Provided passage:
11

I have a problem with the Python MRO For this code:

class F: pass 
class G: pass 
class H: pass
class E(G,H): pass
class D(E,F): pass 
class C(E,G): pass
class B(C,H): pass
class A(D,B,E): pass

print(A.__mro__)

I get this output:

(<class '__main__.A'>, <class '__main__.D'>, <class '__main__.B'>, <class '__main__.C'>, <class '__main__.E'>, <class '__main__.G'>, <class '__main__.H'>, <class '__main__.F'>, <class 'object'>)

Why do I get <class '__main__.C'> before <class '__main__.E'>?

I thought it would be:

  1. A
  2. D,B,E
  3. E,F | C,H | G,H

and so on

martineau
  • 119,623
  • 25
  • 170
  • 301
Fleksiu
  • 191
  • 1
  • 10

1 Answers1

23

In short because C depends on E as you can see in the dependency-graph (O is object):

enter image description here

Python's method resolution order (MRO) works with the constraint that if a class a is a dependency of a class b, it is placed later in the queue than b.

Given instruction 1:
According to the answer in the Python MRO thread, why does C come before E in the output?
Given instruction 2:
Write the listing lines as a JSON list of strings, one string per line and no blank lines. Cover only the lines from the one holding "Where should I click to: Collapse" through the end of the listing, inclusive.
The Python MRO thread and the listing come from unrelated sources.

Input rows:
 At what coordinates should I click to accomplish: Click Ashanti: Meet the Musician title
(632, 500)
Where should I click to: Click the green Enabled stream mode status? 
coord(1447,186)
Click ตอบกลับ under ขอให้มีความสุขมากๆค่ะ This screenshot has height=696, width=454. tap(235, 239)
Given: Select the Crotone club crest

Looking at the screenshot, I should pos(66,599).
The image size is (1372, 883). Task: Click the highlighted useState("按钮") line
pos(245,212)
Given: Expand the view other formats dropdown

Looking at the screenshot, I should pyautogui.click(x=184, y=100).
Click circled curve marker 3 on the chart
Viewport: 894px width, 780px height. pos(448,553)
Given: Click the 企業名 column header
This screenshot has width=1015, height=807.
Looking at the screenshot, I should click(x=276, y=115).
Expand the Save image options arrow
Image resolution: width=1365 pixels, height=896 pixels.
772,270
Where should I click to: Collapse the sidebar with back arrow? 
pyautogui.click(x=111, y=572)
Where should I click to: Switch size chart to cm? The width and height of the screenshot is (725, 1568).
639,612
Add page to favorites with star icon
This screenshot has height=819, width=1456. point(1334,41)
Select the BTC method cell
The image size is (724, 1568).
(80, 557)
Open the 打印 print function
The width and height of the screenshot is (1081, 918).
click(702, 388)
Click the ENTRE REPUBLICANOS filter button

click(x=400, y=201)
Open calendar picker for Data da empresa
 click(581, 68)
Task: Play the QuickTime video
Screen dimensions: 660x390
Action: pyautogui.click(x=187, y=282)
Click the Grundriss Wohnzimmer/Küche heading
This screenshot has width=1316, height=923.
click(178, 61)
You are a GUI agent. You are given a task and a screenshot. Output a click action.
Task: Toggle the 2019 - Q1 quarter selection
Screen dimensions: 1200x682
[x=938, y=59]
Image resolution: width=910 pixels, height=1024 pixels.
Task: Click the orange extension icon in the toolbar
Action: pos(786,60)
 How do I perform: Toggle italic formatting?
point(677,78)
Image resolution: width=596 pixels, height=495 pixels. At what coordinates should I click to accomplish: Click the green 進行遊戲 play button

Reply 1:
Because C depends on E.

Reply 2:
[
  "Where should I click to: Collapse the sidebar with back arrow? ",
  "pyautogui.click(x=111, y=572)",
  "Where should I click to: Switch size chart to cm? The width and height of the screenshot is (725, 1568).",
  "639,612",
  "Add page to favorites with star icon",
  "This screenshot has height=819, width=1456. point(1334,41)",
  "Select the BTC method cell",
  "The image size is (724, 1568).",
  "(80, 557)",
  "Open the 打印 print function",
  "The width and height of the screenshot is (1081, 918).",
  "click(702, 388)",
  "Click the ENTRE REPUBLICANOS filter button",
  "click(x=400, y=201)",
  "Open calendar picker for Data da empresa",
  " click(581, 68)",
  "Task: Play the QuickTime video",
  "Screen dimensions: 660x390",
  "Action: pyautogui.click(x=187, y=282)",
  "Click the Grundriss Wohnzimmer/Küche heading",
  "This screenshot has width=1316, height=923.",
  "click(178, 61)",
  "You are a GUI agent. You are given a task and a screenshot. Output a click action.",
  "Task: Toggle the 2019 - Q1 quarter selection",
  "Screen dimensions: 1200x682",
  "[x=938, y=59]",
  "Image resolution: width=910 pixels, height=1024 pixels.",
  "Task: Click the orange extension icon in the toolbar",
  "Action: pos(786,60)",
  " How do I perform: Toggle italic formatting?",
  "point(677,78)",
  "Image resolution: width=596 pixels, height=495 pixels. At what coordinates should I click to accomplish: Click the green 進行遊戲 play button"
]